# Work required
In the entries that follow, the first line to write out is the one containing "Instruction: Open the Run and Debug view", and the last is the one containing "This screenshot has width=1456, height=819.". Reproduce that stretch exactly, with nothing before or after it.

# Provided information
════
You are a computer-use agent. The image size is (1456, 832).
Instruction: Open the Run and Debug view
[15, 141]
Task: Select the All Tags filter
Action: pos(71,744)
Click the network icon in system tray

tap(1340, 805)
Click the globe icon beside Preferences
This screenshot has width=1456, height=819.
════
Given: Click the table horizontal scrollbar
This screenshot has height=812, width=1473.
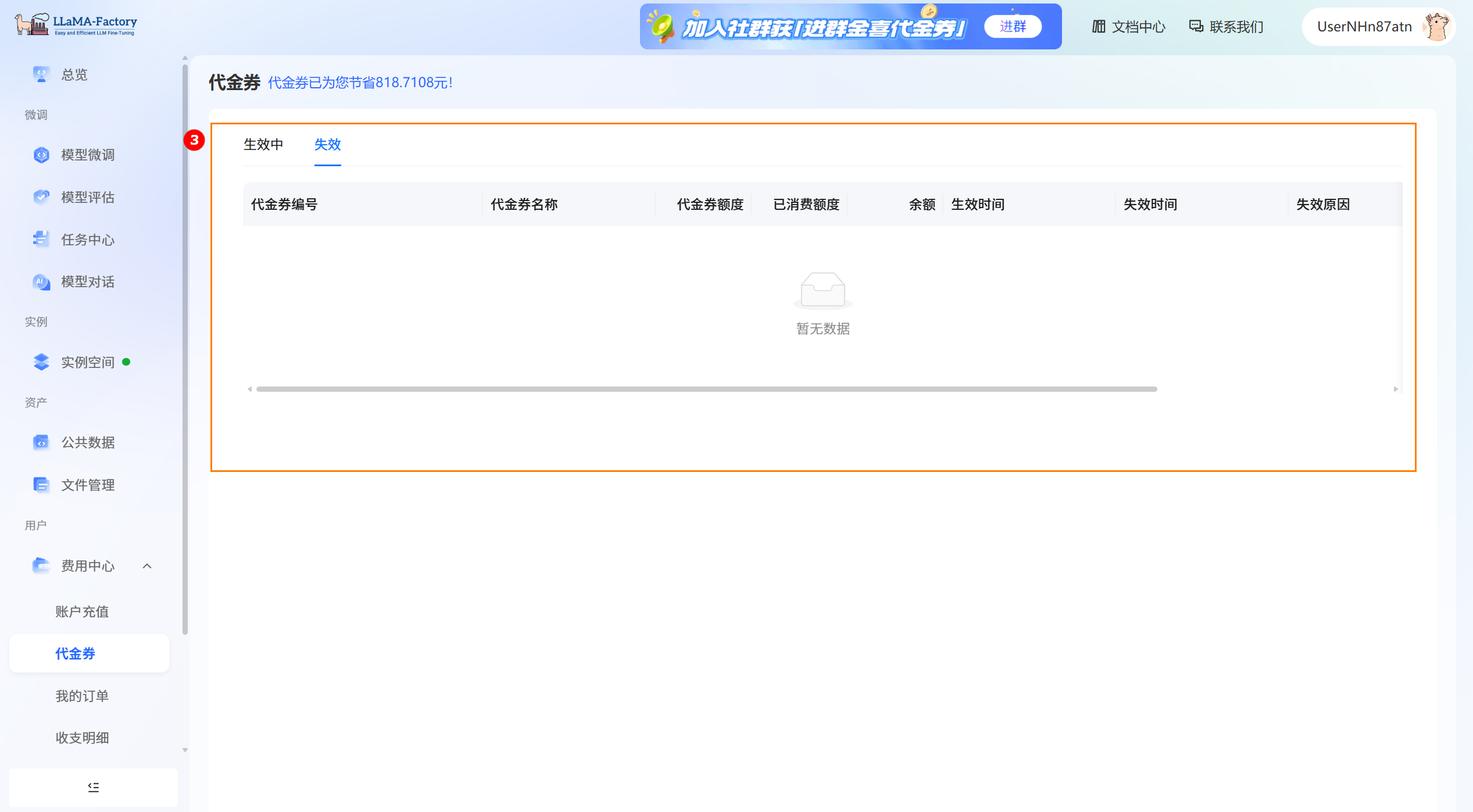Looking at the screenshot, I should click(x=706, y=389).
════
# Answer to this problem
Instruction: Open the Run and Debug view
[15, 141]
Task: Select the All Tags filter
Action: pos(71,744)
Click the network icon in system tray

tap(1340, 805)
Click the globe icon beside Preferences
This screenshot has width=1456, height=819.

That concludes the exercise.